Feb 2013 – Aug 2014 · 1 yr 6 mos · Redwood City, CA

Integrating Rapid, a hardware-software co-design system targeting large-scale data management and analysis, into Oracle RDBMS.
Designed and implemented cross-engine query optimization algorithms for Oracle query optimizer. Worked with Oracle query optimizer and query compilation code for splitting queries across two execution engines. (a patent filed)
Implemented a platform-independent representation of query execution plan for transporting execution plans across different query execution engines (like a serialization language for query execution plans.)
Designed a change propagation system that synchronizes data updates from Oracle RDBMS to Rapid and implemented a prototype for append-only insert statements.

Google

Summer intern

May 2012 – Aug 2012 · 3 mos · Mountain View, CA

Designed and implemented MapRedduce-based checksum workers for computing checksums of ads tables in Google stats servers. Obtained a speedup of 120x on a cluster of 200 machines.
Designed and implemented map-only MapReduce-based expansion workers for aggregating data among different versions of ads tables.

Microsoft

Summer intern (MSR)

Jun 2011 – Aug 2011 · 2 mos · Redmond, WA

Optimized and tuned a system, called Deuteronomy, for faster performance.
Proposed a new threading model to avoid the context switching cost.
Improved the system performance by a factor of 10.

Oracle

Summer intern

Jun 2010 – Aug 2010 · 2 mos

Analyzed the system to find the bottlenecks of the hash-join operator at the runtime.
Proposed solutions to eliminate the bottlenecks.
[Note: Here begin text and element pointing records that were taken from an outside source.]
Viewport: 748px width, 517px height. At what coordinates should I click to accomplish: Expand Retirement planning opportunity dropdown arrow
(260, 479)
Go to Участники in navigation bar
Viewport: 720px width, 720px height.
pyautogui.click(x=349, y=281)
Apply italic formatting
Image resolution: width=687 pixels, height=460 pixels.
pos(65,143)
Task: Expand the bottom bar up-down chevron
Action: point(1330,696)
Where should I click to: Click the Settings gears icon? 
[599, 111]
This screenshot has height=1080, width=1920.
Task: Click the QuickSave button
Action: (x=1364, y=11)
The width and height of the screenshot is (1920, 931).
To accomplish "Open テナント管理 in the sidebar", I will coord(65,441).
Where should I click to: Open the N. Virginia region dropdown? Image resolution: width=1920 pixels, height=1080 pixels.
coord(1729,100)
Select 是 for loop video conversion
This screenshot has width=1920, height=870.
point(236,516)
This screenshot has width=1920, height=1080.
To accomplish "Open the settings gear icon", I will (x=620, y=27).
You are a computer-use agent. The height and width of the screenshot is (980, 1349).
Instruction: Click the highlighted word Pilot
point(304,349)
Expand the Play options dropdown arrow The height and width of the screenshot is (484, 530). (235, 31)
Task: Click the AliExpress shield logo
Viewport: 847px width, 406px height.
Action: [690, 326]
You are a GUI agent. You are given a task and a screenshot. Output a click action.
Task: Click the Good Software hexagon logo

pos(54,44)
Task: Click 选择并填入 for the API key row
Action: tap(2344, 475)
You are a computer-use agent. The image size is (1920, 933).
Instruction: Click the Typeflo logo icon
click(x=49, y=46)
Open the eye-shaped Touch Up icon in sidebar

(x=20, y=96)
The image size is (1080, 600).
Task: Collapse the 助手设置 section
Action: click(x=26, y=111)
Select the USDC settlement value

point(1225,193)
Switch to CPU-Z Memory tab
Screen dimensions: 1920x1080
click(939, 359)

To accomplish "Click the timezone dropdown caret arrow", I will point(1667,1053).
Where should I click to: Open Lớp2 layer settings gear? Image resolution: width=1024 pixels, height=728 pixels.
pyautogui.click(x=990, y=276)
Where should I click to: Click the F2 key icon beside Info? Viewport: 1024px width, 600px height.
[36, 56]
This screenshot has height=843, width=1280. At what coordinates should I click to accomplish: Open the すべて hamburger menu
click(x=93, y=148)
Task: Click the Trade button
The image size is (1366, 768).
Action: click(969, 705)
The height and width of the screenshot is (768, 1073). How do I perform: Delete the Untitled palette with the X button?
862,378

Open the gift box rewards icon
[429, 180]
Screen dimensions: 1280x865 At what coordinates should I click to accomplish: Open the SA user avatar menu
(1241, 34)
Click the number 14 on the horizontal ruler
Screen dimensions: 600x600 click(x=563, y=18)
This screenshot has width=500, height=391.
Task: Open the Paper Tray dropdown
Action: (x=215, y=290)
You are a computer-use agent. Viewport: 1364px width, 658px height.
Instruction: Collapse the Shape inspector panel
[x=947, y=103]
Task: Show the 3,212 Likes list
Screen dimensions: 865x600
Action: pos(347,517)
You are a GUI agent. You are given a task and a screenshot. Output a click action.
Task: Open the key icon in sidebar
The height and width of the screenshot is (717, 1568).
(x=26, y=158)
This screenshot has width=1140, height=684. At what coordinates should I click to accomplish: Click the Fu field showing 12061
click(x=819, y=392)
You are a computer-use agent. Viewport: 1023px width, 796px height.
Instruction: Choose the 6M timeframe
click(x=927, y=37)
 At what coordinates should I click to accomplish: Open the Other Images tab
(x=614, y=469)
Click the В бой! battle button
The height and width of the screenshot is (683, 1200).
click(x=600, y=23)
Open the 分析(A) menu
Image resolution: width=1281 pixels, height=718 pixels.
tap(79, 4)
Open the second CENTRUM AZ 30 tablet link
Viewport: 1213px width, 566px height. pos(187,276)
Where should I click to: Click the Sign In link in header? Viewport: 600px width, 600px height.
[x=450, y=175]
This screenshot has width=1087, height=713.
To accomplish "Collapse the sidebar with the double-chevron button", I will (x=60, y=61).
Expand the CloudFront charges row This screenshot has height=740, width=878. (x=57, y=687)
Microsoft jim gray systems labs

Research Assistant

Jan 2009 – Jan 2013 · 4 yrs · Madison, Wisconsin Area

Seeking for innovative concurrency control and data partitioning for OLTP workloads on multicores:
Implemented a system in C to run simple database transactions using hardware Transactional Memory, spinlocks, and database locks for concurrency control. Worked with a hardware prototype that does not support C compilers.
Developed a new concurrency control approach for highly-partitioned OLTP workloads
on multicore systems. Implemented the approach in a system running TPC-C transactions without using locking.
Developed a framework for automatically partitioning OLTP databases. Obtained a good partitioning solution for TPC-E with the framework.